REQUIRED ACTION - Can you transcribe the stretch of records from the line containing "I want to click on y-tick-label: 56.000, so" through the line containing "legend-entry: ULIG (z=0.5-1) is", including both of those lines, and leave the pictures out?

DATA SHOWN -
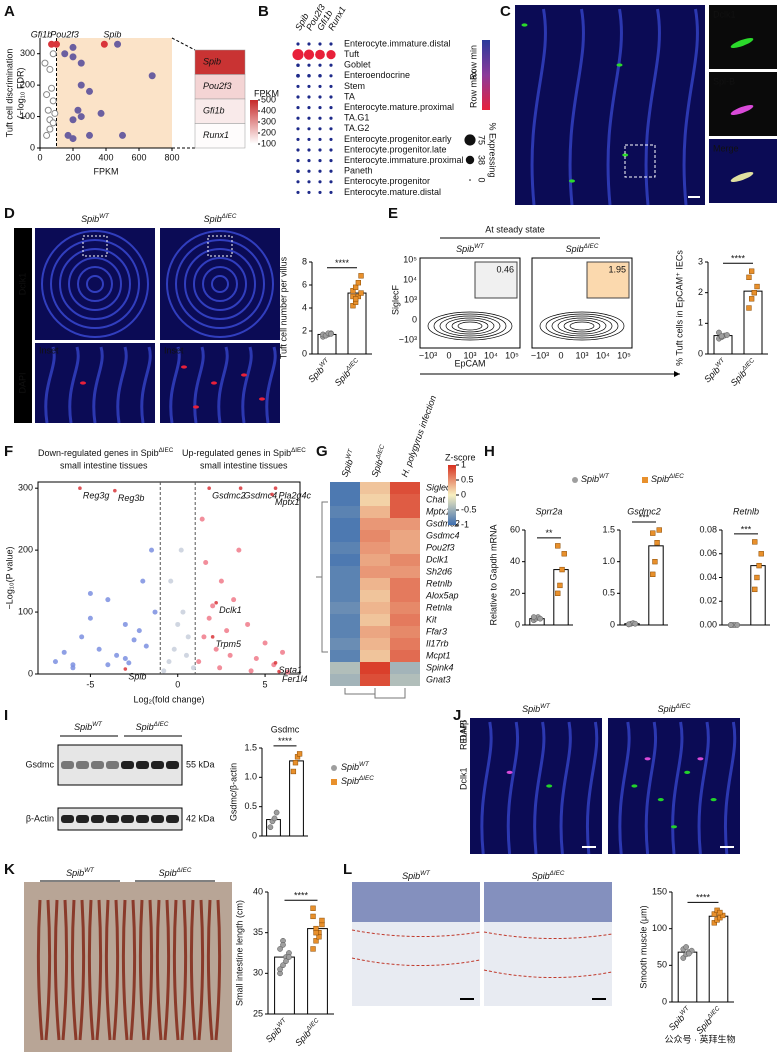 Image resolution: width=778 pixels, height=1055 pixels. Describe the element at coordinates (22, 382) in the screenshot. I see `channel-label: DAPI` at that location.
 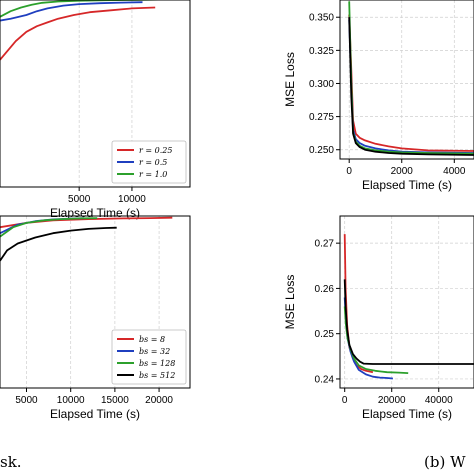 I want to click on legend-entry: r = 0.25, so click(x=156, y=150).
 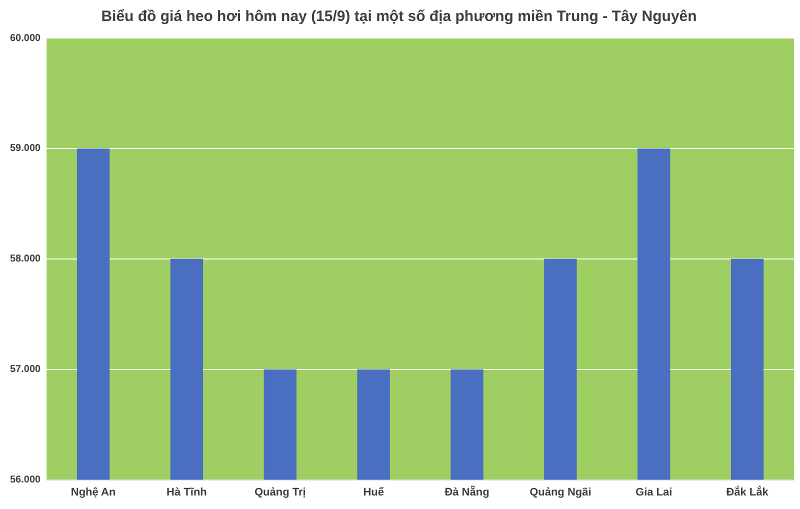 I want to click on y-tick-label: 56.000, so click(x=26, y=480).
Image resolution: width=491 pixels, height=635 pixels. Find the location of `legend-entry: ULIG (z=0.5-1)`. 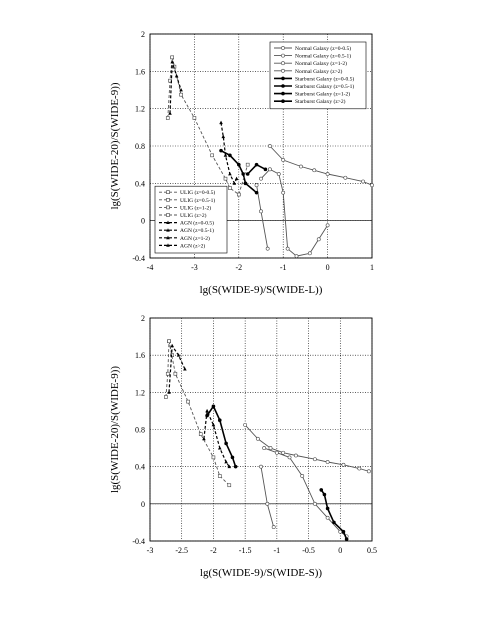

legend-entry: ULIG (z=0.5-1) is located at coordinates (198, 200).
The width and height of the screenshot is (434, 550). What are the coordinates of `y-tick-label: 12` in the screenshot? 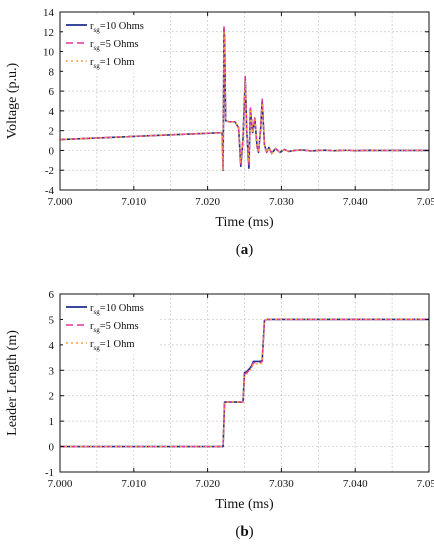 It's located at (48, 33).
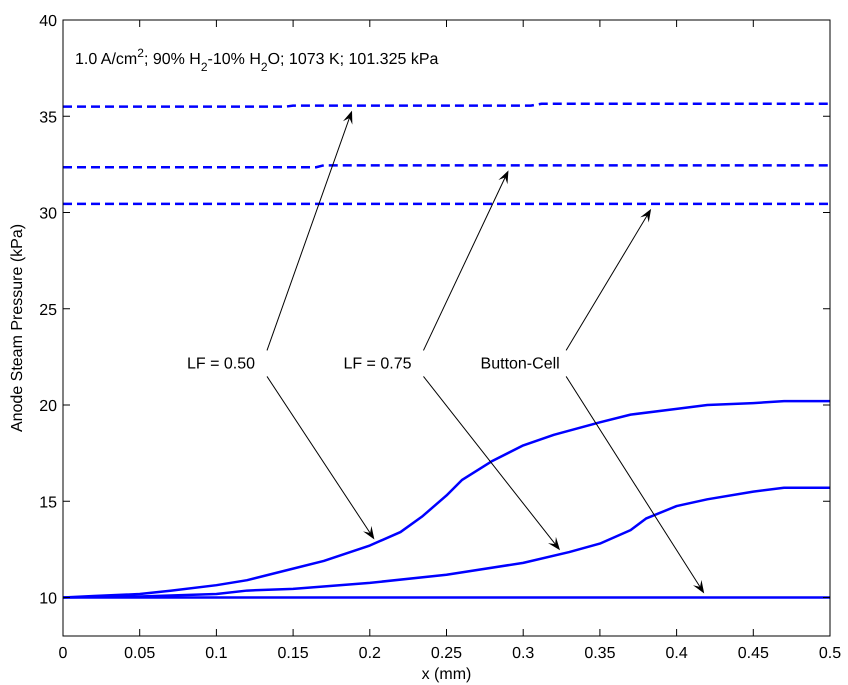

RESPONSE FOR THIS EXERCISE -
  I want to click on y-tick-label: 56.000, so click(x=26, y=480).
Image resolution: width=491 pixels, height=635 pixels. Find the location of `legend-entry: ULIG (z=0.5-1)`. 

legend-entry: ULIG (z=0.5-1) is located at coordinates (198, 200).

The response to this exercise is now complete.